AWS S3 Sync Examples - Sync S3 buckets AWS CLI

In this article, we are going to see how to use the powerful aws s3 sync CLI command.

In the Linux world, if we want to compare two directories and copy the files on the same machine or between two machines over the remote (ssh) we use rsync

Those who have used it know how powerful it is. similarly, aws s3 sync is for the S3 bucket or S3 file system ( it is technically not a file system, it is an object store)

Now let us see some real-time use cases for the aws s3 sync command.

Table of Contents

Where can aws s3 sync be used?

To upload a Large directory with files to the remote S3 bucket recursively
download a Large directory with files from S3 to local
To compare two S3 buckets and copy files between them ( only the missing )
compare a local directory with a remote S3 bucket and copy the missing files on the remote or vice versa
Syncing two buckets in two different regions
Including or Excluding files during the copy between source and destination
To update the website content and set cache if your website hosted on S3
Uploading files from local with different file permissions on bulk

There are more use cases of aws s3 sync than I have listed here.

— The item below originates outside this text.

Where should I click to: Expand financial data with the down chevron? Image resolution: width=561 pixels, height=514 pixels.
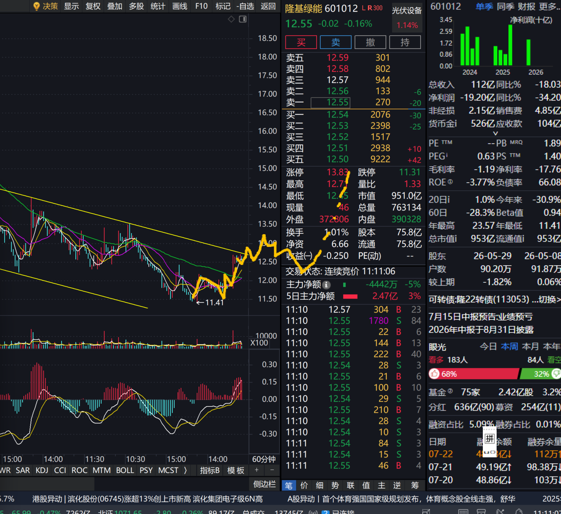496,133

While not all of them are mostly used across the industry. we will try to address some of the examples of the aws s3 sync command

Let us start with some basics

AWS CLI Installation and Configuration

For us to be able to use aws s3 sync command. we need to have the aws CLI installed and configured.

If you already have the AWS CLI installed and configured in your local. please ignore this section and move on or follow through.

Here we are trying to create a new user with full Admin access privileges for testing purposes.

You can give fewer privileges or just s3 related permissions are also fine just to try this article.

Setup your Programmatic Access – Create Access Key

If you would like to create a new user in IAM along with the Access Key follow these steps.

Login to AWS Console
In the services go to IAM
Create a User and Click on map existing Policies
Choose UserName and Select the Policy (Administrator Access Policy)
Create user
The final Stage would present the AccessKEY and Secret Access as given below.

API key creation Successful Message Banner

If you would like to Choose the existing user and create an Access Key follow this

Sign in to the AWS Management Console and open the IAM console at https://console.aws.amazon.com/iam/.
In the navigation pane, choose Users.
Choose the name of the user whose access keys you want to create, and then choose the Security credentials tab.
In the Access keys section, choose to create an access key.
To view the new access key pair, choose Show. You will not have access to the secret access key again after this dialog box closes. ( Refer to the image given above)

Install AWS CLI

Based on your base machine the AWS CLI installation and command might vary.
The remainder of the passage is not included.